→ **Stored records**:
+++++

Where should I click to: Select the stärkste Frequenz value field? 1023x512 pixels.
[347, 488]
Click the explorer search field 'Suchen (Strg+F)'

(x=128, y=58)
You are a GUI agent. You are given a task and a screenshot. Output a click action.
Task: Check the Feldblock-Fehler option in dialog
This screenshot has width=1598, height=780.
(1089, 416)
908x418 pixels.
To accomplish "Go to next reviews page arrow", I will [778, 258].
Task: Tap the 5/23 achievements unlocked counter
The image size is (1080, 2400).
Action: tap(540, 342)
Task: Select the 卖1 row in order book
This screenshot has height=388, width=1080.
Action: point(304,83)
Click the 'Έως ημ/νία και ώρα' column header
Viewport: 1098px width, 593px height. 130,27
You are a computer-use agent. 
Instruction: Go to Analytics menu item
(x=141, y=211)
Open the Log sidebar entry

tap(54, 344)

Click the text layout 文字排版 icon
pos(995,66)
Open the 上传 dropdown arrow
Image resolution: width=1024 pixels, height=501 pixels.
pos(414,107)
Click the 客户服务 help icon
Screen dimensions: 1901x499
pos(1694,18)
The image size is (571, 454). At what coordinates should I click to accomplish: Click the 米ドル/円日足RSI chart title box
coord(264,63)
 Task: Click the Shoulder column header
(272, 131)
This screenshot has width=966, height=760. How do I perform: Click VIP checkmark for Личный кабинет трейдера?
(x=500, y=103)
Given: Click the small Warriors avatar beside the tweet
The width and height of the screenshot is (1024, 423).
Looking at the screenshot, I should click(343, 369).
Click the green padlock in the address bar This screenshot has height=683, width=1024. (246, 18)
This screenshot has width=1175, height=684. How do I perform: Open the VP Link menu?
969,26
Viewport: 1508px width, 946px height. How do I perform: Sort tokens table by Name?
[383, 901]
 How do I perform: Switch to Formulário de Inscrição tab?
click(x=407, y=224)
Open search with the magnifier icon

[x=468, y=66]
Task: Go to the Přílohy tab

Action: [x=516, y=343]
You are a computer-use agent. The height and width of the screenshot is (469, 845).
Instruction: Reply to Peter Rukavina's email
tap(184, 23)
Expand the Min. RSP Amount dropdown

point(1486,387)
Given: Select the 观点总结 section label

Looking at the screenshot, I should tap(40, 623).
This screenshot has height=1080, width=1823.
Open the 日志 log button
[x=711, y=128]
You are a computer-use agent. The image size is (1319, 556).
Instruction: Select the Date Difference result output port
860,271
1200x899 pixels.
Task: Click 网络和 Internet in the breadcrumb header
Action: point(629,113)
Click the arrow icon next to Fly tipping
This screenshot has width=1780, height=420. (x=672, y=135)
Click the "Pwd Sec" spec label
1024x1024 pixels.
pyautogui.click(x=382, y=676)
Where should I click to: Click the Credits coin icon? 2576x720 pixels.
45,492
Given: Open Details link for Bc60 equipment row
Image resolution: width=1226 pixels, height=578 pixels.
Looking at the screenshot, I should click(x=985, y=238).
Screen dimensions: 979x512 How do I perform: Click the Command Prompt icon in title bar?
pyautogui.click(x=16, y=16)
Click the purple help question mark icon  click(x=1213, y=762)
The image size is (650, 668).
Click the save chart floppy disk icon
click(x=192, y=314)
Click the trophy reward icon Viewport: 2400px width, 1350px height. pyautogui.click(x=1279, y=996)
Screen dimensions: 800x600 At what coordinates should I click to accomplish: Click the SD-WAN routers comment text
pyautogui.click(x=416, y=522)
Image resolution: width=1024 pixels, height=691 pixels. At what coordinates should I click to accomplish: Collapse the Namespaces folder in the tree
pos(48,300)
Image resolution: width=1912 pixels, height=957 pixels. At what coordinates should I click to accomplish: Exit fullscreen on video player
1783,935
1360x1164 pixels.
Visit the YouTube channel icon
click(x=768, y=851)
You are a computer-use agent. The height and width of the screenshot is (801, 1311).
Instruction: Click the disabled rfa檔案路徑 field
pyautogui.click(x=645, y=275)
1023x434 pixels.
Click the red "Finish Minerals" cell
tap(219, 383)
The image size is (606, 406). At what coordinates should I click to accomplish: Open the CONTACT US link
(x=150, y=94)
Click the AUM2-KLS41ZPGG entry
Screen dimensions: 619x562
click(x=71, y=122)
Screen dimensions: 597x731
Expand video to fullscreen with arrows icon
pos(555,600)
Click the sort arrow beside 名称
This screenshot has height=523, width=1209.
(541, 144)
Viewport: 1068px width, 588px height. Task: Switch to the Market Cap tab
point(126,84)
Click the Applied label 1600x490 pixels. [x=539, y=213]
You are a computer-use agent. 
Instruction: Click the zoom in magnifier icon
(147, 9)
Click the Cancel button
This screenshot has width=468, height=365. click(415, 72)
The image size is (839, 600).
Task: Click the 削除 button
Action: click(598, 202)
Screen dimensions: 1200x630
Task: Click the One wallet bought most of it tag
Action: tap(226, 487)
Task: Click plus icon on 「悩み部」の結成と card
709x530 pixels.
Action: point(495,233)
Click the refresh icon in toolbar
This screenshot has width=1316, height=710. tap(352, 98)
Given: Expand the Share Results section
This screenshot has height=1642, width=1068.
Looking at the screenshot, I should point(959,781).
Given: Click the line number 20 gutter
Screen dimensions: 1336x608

+++++

Scan the data above for the word "beside". Copy every line in which it is found.

→ **RESPONSE TO THIS EXERCISE**:
Given: Click the small Warriors avatar beside the tweet
Click the sort arrow beside 名称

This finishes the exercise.